The legal analysis of this issue speaks in terms of "printed matter" that is imprinted upon a "substrate." For example, letters might be printed on a piece of paper as substrate, in an extreme case. Or digitized information (the printed matter), such as a jpeg file representative of the Mona Lisa, might be encoded in an EPROM memory chip as substrate. A computer program (the printed matter) might be encoded in a computer-readable medium such as a hard disk (the substrate)----and thus be the subject of a so-called Beauregard claim.[3] The current legal analysis, as expressed in the definitive decision on printed matter, In re Gulack,[4] is as follows: The differences between a newly claimed substrate bearing printed matter and a prior art substrate, where the only point of departure from the prior art is in the printed matter itself, are not entitled to patentable weight unless the printed matter and the substrate have a new and unobvious functional relationship. The analysis is thus essentially an obviousness analysis under section 103 of the patent law,[5] rather than (as it was in earlier times) an analysis of statutory subject matter under what is now section 101 of the patent law.[6]
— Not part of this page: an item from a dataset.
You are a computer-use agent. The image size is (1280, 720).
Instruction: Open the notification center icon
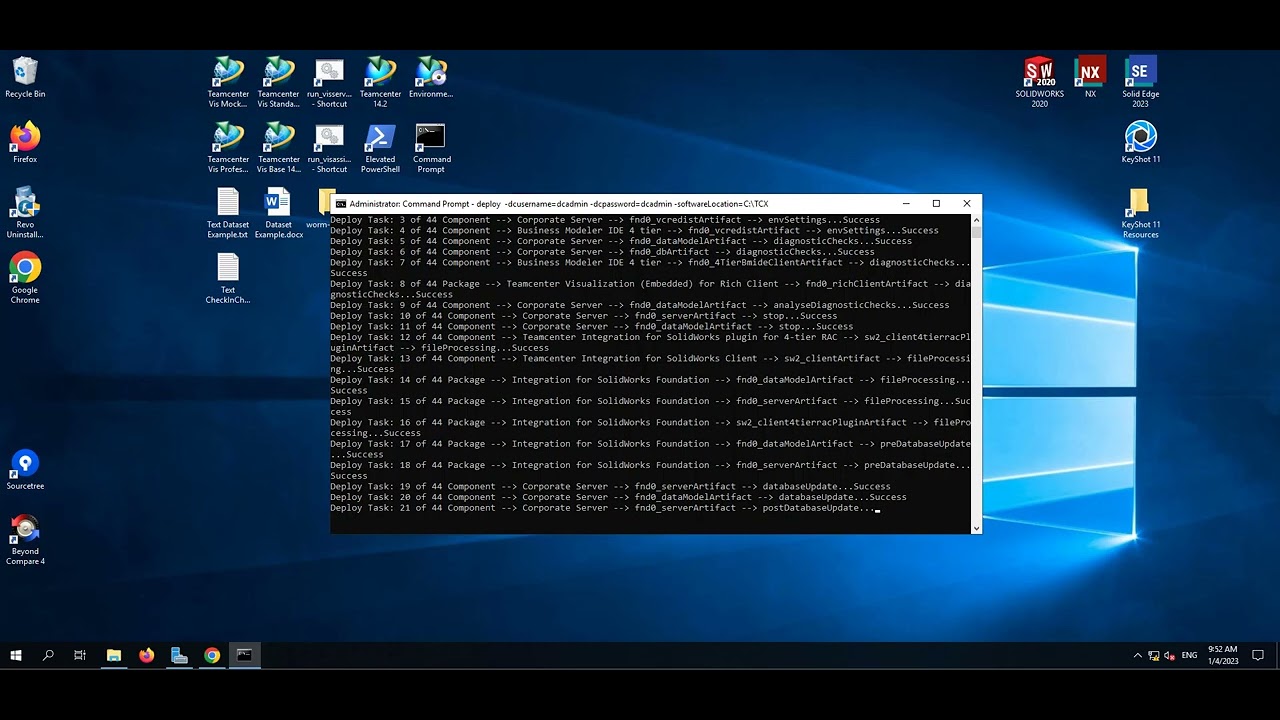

Patents of this type still issue. One example is Seagate's SeaShield patent, No. U.S. Pat. 5,732,464 (method of informing users how to configure disc drive by putting label on shield), which is claimed to provide a functional relationship between the printed information and the metal shield on which it is imprinted.


  1. ^ See, for example, In re Russell, 48 F.2d 668, 669 (CCPA 1931) ("The mere arrangement of printed matter on a sheet or sheets of paper, in book form or otherwise, does not constitute 'any new and useful art, machine, manufacture, or composition of matter,' or 'any new and useful improvements thereof,' as provided in section 4886 of the Revised Statutes.").
  2. ^ See, for example, In re Lowry, 32 F.3d 1579, 1583 (Fed. Cir. 1994) (cautioning against undue use of printed-matter rejections).
  3. ^ According to the Federal Circuit and its predecessor court, at least at one time, placing a tape or disc encoded with a new program into a general-purpose digital computer created a "new machine." In re Bernhart, 417 F.2d 1395, 1399 (CCPA 1969).
  4. ^ 703 F.2d 1381, 1385 (Fed. Cir. 1983) ("the critical question is whether there exists any new and unobvious functional relationship between the printed matter and the substrate."); accord In re Ngai, 367 F.3d 1336 (Fed. Cir. 2004).
  5. ^ See In re Nuijten, 515 F.3d 1361, 1362 (Fed. Cir. 2008) (dissenting opinion of Linn, J.) ("the PTO considers the patentability of such claims under the 'printed matter' doctrine of § 103")
  6. ^ See In re Miller, 418 F.2d 1392, 1396 (CCPA 1969) ("printed matter by itself is not patentable subject matter, because non-statutory").